If ever there was a symbol for intimate violence, the razor blade is it. Every day, military men wage a small, savage war on stubble by scraping steel across their faces to meet shaving standards. Yet, as in war, not all cultures see this activity the same way—and the way different cultures view the reduction of facial hair provides insight into (or at least a useful comparative tool with which to explore) the different ways they view the reduction of armed opposition. There are ways of shaving and ways of war; we can profit from understanding both.
Shaving habits reflect culture. And while not all cultures shave the same, most of the daily shaving world uses some type of razor blade. In America, the most commonly used instrument is a plastic-handled, multi-bladed cartridge (usually three to five blades lashed together), which typically costs $3-5 per cartridge (though some lower-cost options are emerging—Harry’s, for example, are $2 each). The estimated lifetime cost of a daily shave for multi-bladed cartridges ranges from $7,000 for a Gillette Sensor3 to $22,000 for a Gillette Fusion ProShield (not including shaving cream!).
Russians and eastern Europeans, on the other hand, shave differently. In that part of the world, common usage is a steel-handled safety razor, designed to lock a single blade with two sides/edges into place—which is about a dime per blade. Estimated lifetime cost: $400.
Why would Americans typically spend 17–55 times as much for a different instrument to achieve the same end? How have Russians figured out a daily shave for literally pennies to American dollars?

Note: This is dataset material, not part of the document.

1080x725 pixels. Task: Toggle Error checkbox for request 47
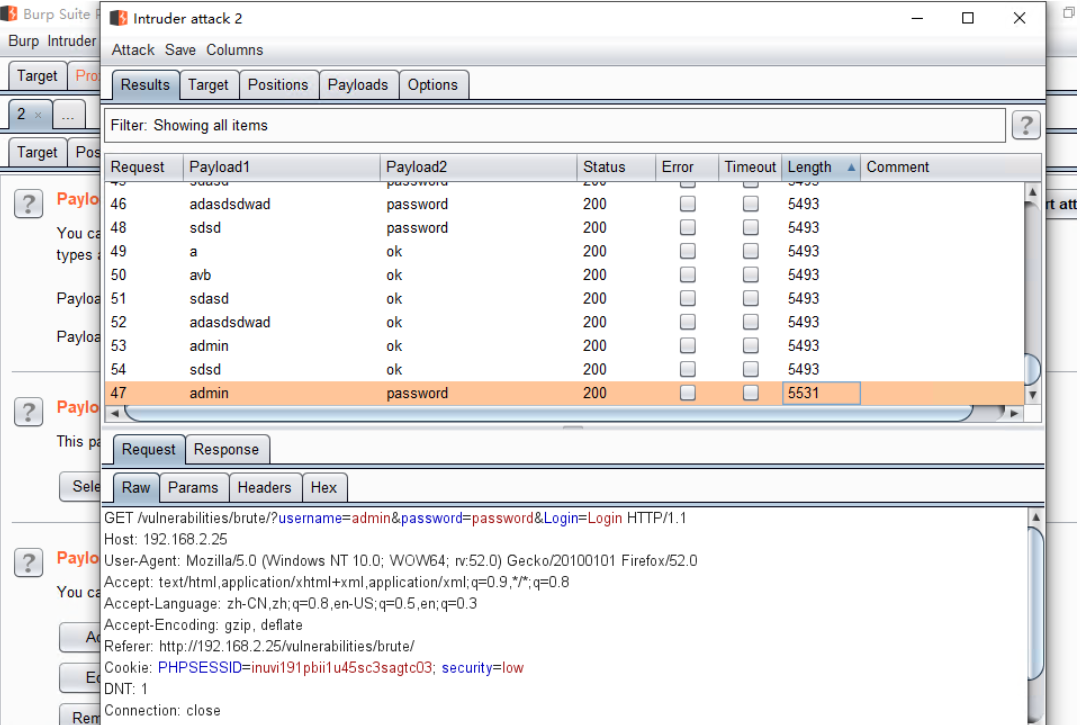pos(687,394)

Sometimes, we have to stand in another’s shoes to understand our own path. So I bought a safety razor and have used it for the past six months (you can see my choices in the links just above—Merkur handle, made in Germany; Astra blades, made in St. Petersburg, Russia). My observations: it’s not quite as good as a four- or five-bladed cartridge, and I did get a little bloody in transition, mostly owing to adjusting from a movable head to an inflexible steel variant. But the safety razor is at least 90 percent as good at 2–5 percent of the price. Put another way, I dropped 10 percent in performance to save 95–98 percent of the cost. That’s quite a bargain.

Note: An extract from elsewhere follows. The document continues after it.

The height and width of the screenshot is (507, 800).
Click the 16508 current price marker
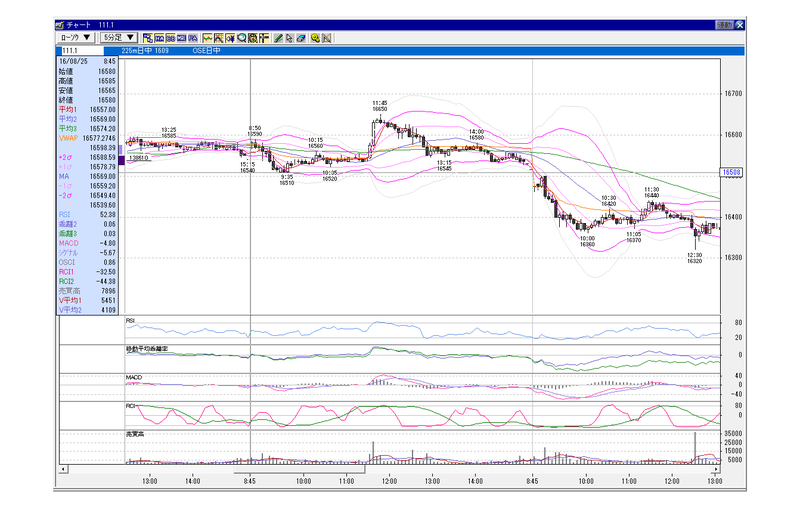click(732, 172)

So what can this Russian razor excursion tell us about American strategic culture? Even when presented with an effective, simpler, cheaper alternative—Americans reflexively reach for the heavily advertised, more expensively exquisite version. It’s not hard to see this at work in our defense choices. Just last week, the Wall Street Journal documented massive cost overruns on several pricey American defense programs: the F-35 Joint Strike Fighter (48 percent over budget on a program already planned to cost hundreds of billions of dollars), the DDG-51 guided missile destroyer (619 percent over on a hundred-billion-dollar-plus program), and the V-22 Osprey tiltrotor aircraft (44 percent over on a roughly sixty-billion-dollar program). [Note: figures cited in print and not digital edition.] But also recently, the New York Times published a massive cover story on Russian cyber efforts, calling it a “low-cost, high-impact weapon. … For Russia, with an enfeebled economy and a nuclear arsenal it cannot use short of an all-out war, cyberpower proved to be the perfect weapon: cheap, hard to see coming, hard to trace.” Even if contrasting these capabilities is apples to giraffes—the American/Russian strategic spending gap is noteworthy.
What can we learn? Self-knowledge is vital, and having a sense for American and Russian preferences, whether for a precision shave or a precision strike, is useful. For example, if Russians are more comfortable with developing, supporting, and using cheaper, blunter instruments that get a little bloodier than more expensive alternatives (i.e., non-precision artillery and barrel bombs versus long-loiter surveillance and laser-guided munitions)—then that’s something we can use to our advantage. Similarly, our preferences, while more accurate and prettier, often impose high costs in terms of money and time. And as war inputs do not necessarily equal outputs, high investments will not guarantee optimal outcomes. From time to time, particularly in conflicts that appear to feature longer time frames, Americans could seek out simpler, less expensive options for strategic sustainability’s sake.
As with the Merkur handle, there is a shiny, silver-plated lining to this culture contrast: Americans willing to fight through the weight of cultural bias might acquire new tools for strategic success by appreciating the virtues of value and waging war on the cheap.